TLC’s new ‘reality’ series ALL AMERICAN MUSLIM will be an ‘educational’ experience for all us ignorant infidels

The network’s cameras follow the daily lives of five Muslim families in Dearbornistan, Michigan – apparently an area where many people with Lebanese, Iraqi, and Yemeni roots call home. We learned something already. (Oh goodie!)

TLC announced on Wednesday that its new eight-episode reality series, All-American Muslim, will premiere on Sunday, Nov. 13 at 10 p.m.

Hollywood Reporter  “People fear what they don’t know … I’m not from Mars,” says Muslim-American cast member Mike Jaafar. (Oh, we know you, that’s why we fear you)

While the panelists stress that this series isn’t meant to be an educational program, we get a feeling that watching their lives will teach us a lot about the culture of Americans who practice Islam and how they’re both similar and unique from us.

The panelists, which included married parents of four, Mike and Angela, and very different sisters Suehalia, who wears a traditional head scarf and follows prayer rituals, and tattooed Shadia, who doesn’t practice the religion like her sister and just married an Irish Catholic who’s converting to Islam, felt it was very important to stress that the show captures not just people who practice the faith, but how they resemble the average American. (NOT)

“What’s interesting is I’m a fulltime mother with four kids,” Angela says. “We’re working toward our retirement and our kids’ college funds. We’re probably more relatable to most Americans than anything else.”

In the preview clip for the show, the participants are shown attending college, a woman admits to drinking (90 lashes for you), and one man uses a mobile phone app to remind him of prayer times.

“For people who aren’t familiar to [Dearbornistan], I’m not from Mars,” says Mike. “It’s reality and everyday American life with a little bit of culture instilled by our parents who immigrated here.”

PEOPLE have been waiting 10-plus years to show the world that we’re just like you,” says Muslim cast member Shadia Amen-McDermott. (But you are nothing like us)  Adds Suehaila Amen of the community’s response to the cameras invited in to document the faith and its people, “They love the fact that they’re given the opportunity … They feel like they’re misrepresented.” (Especially when people find out the truth about you)

“We knew there were risks but we feel that the story, for the sake of our entire family, is an important one to tell,” Janelle, one of Kody Brown’s three wives, told the press at the time. Like her fellow cast members, she was excited about the opportunity to inform viewers about the untraditional lifestyle.(We can hardly wait)
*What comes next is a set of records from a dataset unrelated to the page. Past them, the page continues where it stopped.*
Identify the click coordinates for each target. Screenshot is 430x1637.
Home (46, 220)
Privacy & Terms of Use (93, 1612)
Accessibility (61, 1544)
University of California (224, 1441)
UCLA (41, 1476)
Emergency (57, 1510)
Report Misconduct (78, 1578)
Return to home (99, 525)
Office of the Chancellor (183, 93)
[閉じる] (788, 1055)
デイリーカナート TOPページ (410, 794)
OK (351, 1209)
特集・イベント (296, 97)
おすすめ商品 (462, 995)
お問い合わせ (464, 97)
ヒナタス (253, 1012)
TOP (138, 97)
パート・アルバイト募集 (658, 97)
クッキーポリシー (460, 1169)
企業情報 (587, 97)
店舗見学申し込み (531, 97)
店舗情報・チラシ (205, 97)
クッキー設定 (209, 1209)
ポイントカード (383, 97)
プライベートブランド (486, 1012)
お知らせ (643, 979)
Like that one, the Muslim cast is insistent that this show wouldn’t be political in any way, reiterating instead the importance of having a series that can showcase a culture that many know little about and often judge.(Everything we need to know about your culture we learned on 9/11)

Adds Amen, “This isn’t about politics. It’s about the joys of celebrations, weddings, the birth of a child, momentous moments in life that people can relate to.”

Members of the cast:

Suehaila and Shadia: Suehaila wears a traditional headbag and follows daily prayer rituals—while Shadia, her outspoken sister, is decorated with piercings and tattoos and recently married Jeff, an Irish Catholic who is converting to Islam.(Of course)
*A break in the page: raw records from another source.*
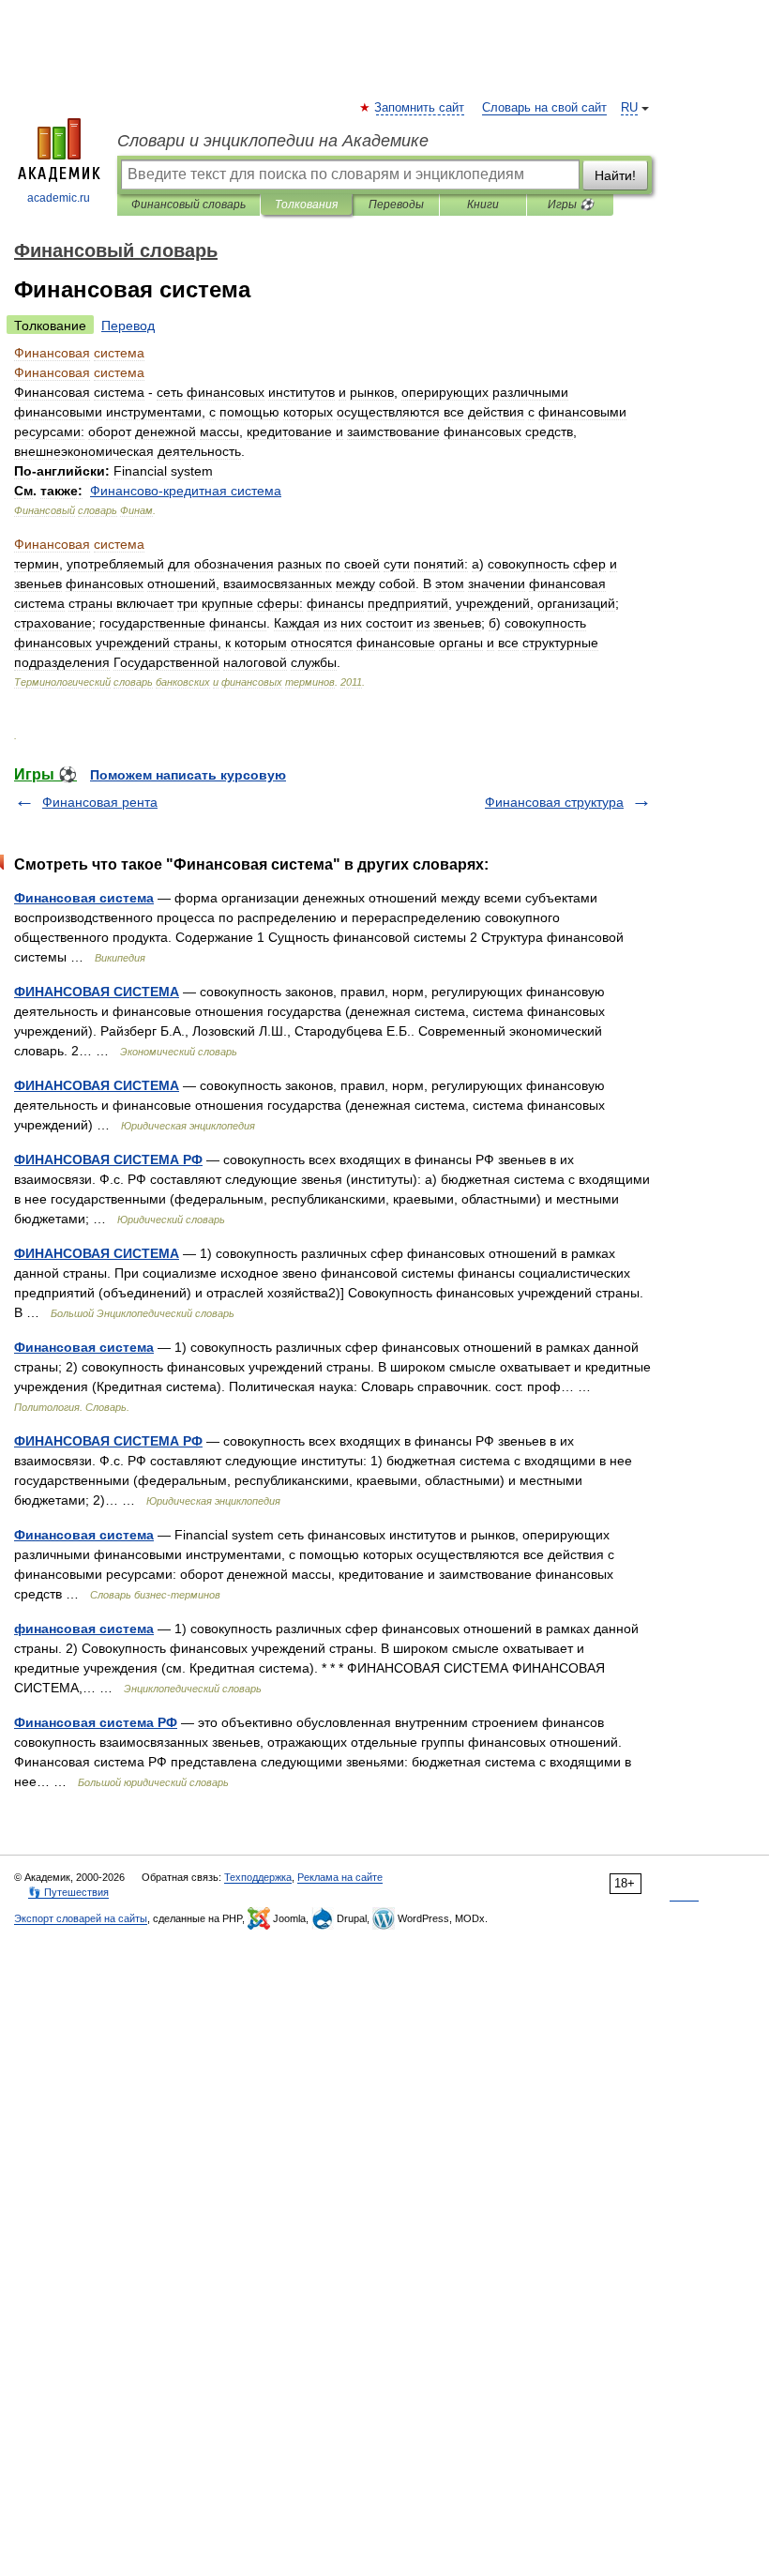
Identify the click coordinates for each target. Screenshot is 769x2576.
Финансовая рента (100, 802)
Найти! (615, 175)
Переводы (396, 204)
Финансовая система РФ (95, 1722)
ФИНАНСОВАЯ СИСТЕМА (96, 991)
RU (629, 107)
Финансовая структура (554, 802)
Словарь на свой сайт (544, 107)
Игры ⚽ (571, 204)
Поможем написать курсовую (188, 774)
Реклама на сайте (340, 1877)
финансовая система (84, 1628)
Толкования (306, 204)
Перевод (128, 325)
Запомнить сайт (420, 107)
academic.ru (58, 198)
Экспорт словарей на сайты (80, 1918)
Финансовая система (84, 897)
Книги (483, 204)
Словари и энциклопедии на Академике (273, 140)
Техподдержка (258, 1877)
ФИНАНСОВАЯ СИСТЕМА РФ (108, 1159)
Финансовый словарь (188, 204)
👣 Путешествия (68, 1892)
Nader and Nawal: Newlyweds expecting their first baby, Nader and Nawal are working to strike the right balance between their traditional Muslim roots and American culture. (In other words, distancing yourself from everything American)

Fouad: As head coach of the Fordson High School football team, Fouad has pioneered a shift in his team’s summer practice schedule by flipping to night workouts from 11pm-5am since a majority of his team are Muslim and fasting for Ramadan. (Islam rules! Screw the non-muslims on the team)

Mike and Angela: Mike, a deputy chief sheriff, and his wife Angela, a consultant to a major auto manufacturer, are juggling their busy careers with raising their four children in a modern Muslim family. (‘Modern Muslim’ is an oxymoron)

Nina: A strong independent Muslim businesswoman, Nina’s family runs the premier wedding and banquet hall in Dearborn—but against their advice, she is trying to venture off on her own to open a nightclub. (Is this where we get to see the honor killing?)

Samira and Ali: Samira and her husband of seven years Ali struggle with fertility issues and are pursuing numerous options including conventional fertility techniques, dietary alternatives and Muslim supplication prayers. After years of unsuccessful attempts, Samira considers putting on the Hijab in order to be closer to God and hopefully blessed with a child. (Keep praying, you don’t want to use technology to interfere with Allah, now do you?)